Copy the following lines word for word, keeping every line as it appears.

> MATERIAL SHOWN:
____

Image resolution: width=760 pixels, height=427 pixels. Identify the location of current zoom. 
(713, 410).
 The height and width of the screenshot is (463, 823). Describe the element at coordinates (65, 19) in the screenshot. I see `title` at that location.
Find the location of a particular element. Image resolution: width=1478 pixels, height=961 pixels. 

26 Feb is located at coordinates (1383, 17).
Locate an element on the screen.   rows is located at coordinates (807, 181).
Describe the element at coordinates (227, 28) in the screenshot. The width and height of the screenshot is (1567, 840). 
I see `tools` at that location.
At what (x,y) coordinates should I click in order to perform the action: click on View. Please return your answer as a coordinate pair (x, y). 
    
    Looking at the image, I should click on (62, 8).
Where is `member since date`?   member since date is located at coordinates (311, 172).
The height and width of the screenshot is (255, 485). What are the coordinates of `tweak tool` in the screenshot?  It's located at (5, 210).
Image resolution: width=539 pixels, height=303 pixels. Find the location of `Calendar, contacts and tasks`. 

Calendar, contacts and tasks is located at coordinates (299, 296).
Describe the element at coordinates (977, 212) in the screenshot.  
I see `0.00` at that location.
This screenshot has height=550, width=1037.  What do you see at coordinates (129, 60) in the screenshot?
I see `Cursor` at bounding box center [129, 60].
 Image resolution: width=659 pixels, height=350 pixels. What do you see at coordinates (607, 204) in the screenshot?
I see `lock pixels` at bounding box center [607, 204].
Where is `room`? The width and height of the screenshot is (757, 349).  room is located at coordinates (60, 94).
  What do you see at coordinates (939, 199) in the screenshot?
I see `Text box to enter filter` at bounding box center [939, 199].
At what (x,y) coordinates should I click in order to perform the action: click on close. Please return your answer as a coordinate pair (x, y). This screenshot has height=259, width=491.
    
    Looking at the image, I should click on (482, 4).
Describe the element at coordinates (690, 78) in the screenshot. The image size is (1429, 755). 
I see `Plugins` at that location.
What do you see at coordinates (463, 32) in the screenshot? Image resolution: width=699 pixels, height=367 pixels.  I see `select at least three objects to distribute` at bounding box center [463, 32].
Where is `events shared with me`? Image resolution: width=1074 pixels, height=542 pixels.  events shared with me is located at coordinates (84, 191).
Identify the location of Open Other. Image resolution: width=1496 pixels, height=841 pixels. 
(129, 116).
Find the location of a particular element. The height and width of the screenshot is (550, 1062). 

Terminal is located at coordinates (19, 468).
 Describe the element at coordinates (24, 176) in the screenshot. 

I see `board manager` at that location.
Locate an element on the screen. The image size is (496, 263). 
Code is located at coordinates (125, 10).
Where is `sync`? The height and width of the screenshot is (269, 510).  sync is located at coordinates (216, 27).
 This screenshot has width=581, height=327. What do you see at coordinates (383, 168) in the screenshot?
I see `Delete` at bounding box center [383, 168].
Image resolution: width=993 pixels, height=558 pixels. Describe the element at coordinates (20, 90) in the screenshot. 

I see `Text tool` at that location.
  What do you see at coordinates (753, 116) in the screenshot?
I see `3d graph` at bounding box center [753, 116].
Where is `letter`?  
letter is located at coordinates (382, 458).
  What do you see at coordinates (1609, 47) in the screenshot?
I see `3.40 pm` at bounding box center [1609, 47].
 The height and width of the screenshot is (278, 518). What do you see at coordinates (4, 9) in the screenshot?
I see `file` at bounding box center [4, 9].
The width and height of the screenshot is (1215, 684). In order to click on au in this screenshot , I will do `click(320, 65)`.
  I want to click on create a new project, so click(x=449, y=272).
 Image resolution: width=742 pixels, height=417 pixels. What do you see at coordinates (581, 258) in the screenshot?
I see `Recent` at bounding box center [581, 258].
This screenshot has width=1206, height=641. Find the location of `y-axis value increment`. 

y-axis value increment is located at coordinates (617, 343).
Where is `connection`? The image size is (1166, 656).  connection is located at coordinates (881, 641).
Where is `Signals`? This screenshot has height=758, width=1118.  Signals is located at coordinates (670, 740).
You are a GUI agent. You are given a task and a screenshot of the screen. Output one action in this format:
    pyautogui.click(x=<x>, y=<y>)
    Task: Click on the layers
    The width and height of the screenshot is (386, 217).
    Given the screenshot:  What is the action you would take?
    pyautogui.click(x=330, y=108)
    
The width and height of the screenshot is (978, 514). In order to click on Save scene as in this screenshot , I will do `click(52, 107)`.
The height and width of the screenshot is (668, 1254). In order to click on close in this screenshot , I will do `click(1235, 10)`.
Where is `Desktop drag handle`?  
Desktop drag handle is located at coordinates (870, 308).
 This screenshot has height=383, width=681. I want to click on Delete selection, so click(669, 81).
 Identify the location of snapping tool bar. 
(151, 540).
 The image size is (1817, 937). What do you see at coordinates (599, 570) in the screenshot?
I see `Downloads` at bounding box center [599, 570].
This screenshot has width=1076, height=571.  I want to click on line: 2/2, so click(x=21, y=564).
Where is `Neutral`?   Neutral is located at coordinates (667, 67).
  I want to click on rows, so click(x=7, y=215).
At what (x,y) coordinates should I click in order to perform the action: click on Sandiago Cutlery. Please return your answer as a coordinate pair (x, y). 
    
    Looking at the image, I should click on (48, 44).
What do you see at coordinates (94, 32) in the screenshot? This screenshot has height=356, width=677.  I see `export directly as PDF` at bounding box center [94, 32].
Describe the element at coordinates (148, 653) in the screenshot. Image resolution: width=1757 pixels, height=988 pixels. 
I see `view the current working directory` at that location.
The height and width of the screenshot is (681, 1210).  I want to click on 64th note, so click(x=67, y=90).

____

> ANSWER TO THIS PROBLEM:
Image resolution: width=760 pixels, height=427 pixels. Identify the location of current zoom. 
(713, 410).
 The height and width of the screenshot is (463, 823). Describe the element at coordinates (65, 19) in the screenshot. I see `title` at that location.
Find the location of a particular element. Image resolution: width=1478 pixels, height=961 pixels. 

26 Feb is located at coordinates (1383, 17).
Locate an element on the screen.   rows is located at coordinates (807, 181).
Describe the element at coordinates (227, 28) in the screenshot. The width and height of the screenshot is (1567, 840). 
I see `tools` at that location.
At what (x,y) coordinates should I click in order to perform the action: click on View. Please return your answer as a coordinate pair (x, y). 
    
    Looking at the image, I should click on (62, 8).
Where is `member since date`?   member since date is located at coordinates (311, 172).
The height and width of the screenshot is (255, 485). What are the coordinates of `tweak tool` in the screenshot?  It's located at (5, 210).
Image resolution: width=539 pixels, height=303 pixels. Find the location of `Calendar, contacts and tasks`. 

Calendar, contacts and tasks is located at coordinates (299, 296).
Describe the element at coordinates (977, 212) in the screenshot.  
I see `0.00` at that location.
This screenshot has height=550, width=1037.  What do you see at coordinates (129, 60) in the screenshot?
I see `Cursor` at bounding box center [129, 60].
 Image resolution: width=659 pixels, height=350 pixels. What do you see at coordinates (607, 204) in the screenshot?
I see `lock pixels` at bounding box center [607, 204].
Where is `room`? The width and height of the screenshot is (757, 349).  room is located at coordinates (60, 94).
  What do you see at coordinates (939, 199) in the screenshot?
I see `Text box to enter filter` at bounding box center [939, 199].
At what (x,y) coordinates should I click in order to perform the action: click on close. Please return your answer as a coordinate pair (x, y). This screenshot has height=259, width=491.
    
    Looking at the image, I should click on (482, 4).
Describe the element at coordinates (690, 78) in the screenshot. The image size is (1429, 755). 
I see `Plugins` at that location.
What do you see at coordinates (463, 32) in the screenshot? Image resolution: width=699 pixels, height=367 pixels.  I see `select at least three objects to distribute` at bounding box center [463, 32].
Where is `events shared with me`? Image resolution: width=1074 pixels, height=542 pixels.  events shared with me is located at coordinates (84, 191).
Identify the location of Open Other. Image resolution: width=1496 pixels, height=841 pixels. 
(129, 116).
Find the location of a particular element. The height and width of the screenshot is (550, 1062). 

Terminal is located at coordinates (19, 468).
 Describe the element at coordinates (24, 176) in the screenshot. 

I see `board manager` at that location.
Locate an element on the screen. The image size is (496, 263). 
Code is located at coordinates (125, 10).
Where is `sync`? The height and width of the screenshot is (269, 510).  sync is located at coordinates (216, 27).
 This screenshot has width=581, height=327. What do you see at coordinates (383, 168) in the screenshot?
I see `Delete` at bounding box center [383, 168].
Image resolution: width=993 pixels, height=558 pixels. Describe the element at coordinates (20, 90) in the screenshot. 

I see `Text tool` at that location.
  What do you see at coordinates (753, 116) in the screenshot?
I see `3d graph` at bounding box center [753, 116].
Where is `letter`?  
letter is located at coordinates (382, 458).
  What do you see at coordinates (1609, 47) in the screenshot?
I see `3.40 pm` at bounding box center [1609, 47].
 The height and width of the screenshot is (278, 518). What do you see at coordinates (4, 9) in the screenshot?
I see `file` at bounding box center [4, 9].
The width and height of the screenshot is (1215, 684). In order to click on au in this screenshot , I will do `click(320, 65)`.
  I want to click on create a new project, so click(x=449, y=272).
 Image resolution: width=742 pixels, height=417 pixels. What do you see at coordinates (581, 258) in the screenshot?
I see `Recent` at bounding box center [581, 258].
This screenshot has width=1206, height=641. Find the location of `y-axis value increment`. 

y-axis value increment is located at coordinates (617, 343).
Where is `connection`? The image size is (1166, 656).  connection is located at coordinates (881, 641).
Where is `Signals`? This screenshot has height=758, width=1118.  Signals is located at coordinates (670, 740).
You are a GUI agent. You are given a task and a screenshot of the screen. Output one action in this format:
    pyautogui.click(x=<x>, y=<y>)
    Task: Click on the layers
    The width and height of the screenshot is (386, 217).
    Given the screenshot:  What is the action you would take?
    pyautogui.click(x=330, y=108)
    
The width and height of the screenshot is (978, 514). In order to click on Save scene as in this screenshot , I will do `click(52, 107)`.
The height and width of the screenshot is (668, 1254). In order to click on close in this screenshot , I will do `click(1235, 10)`.
Where is `Desktop drag handle`?  
Desktop drag handle is located at coordinates (870, 308).
 This screenshot has height=383, width=681. I want to click on Delete selection, so click(669, 81).
 Identify the location of snapping tool bar. 
(151, 540).
 The image size is (1817, 937). What do you see at coordinates (599, 570) in the screenshot?
I see `Downloads` at bounding box center [599, 570].
This screenshot has width=1076, height=571.  I want to click on line: 2/2, so click(x=21, y=564).
Where is `Neutral`?   Neutral is located at coordinates (667, 67).
  I want to click on rows, so click(x=7, y=215).
At what (x,y) coordinates should I click in order to perform the action: click on Sandiago Cutlery. Please return your answer as a coordinate pair (x, y). 
    
    Looking at the image, I should click on (48, 44).
What do you see at coordinates (94, 32) in the screenshot? This screenshot has height=356, width=677.  I see `export directly as PDF` at bounding box center [94, 32].
Describe the element at coordinates (148, 653) in the screenshot. Image resolution: width=1757 pixels, height=988 pixels. 
I see `view the current working directory` at that location.
The height and width of the screenshot is (681, 1210).  I want to click on 64th note, so click(x=67, y=90).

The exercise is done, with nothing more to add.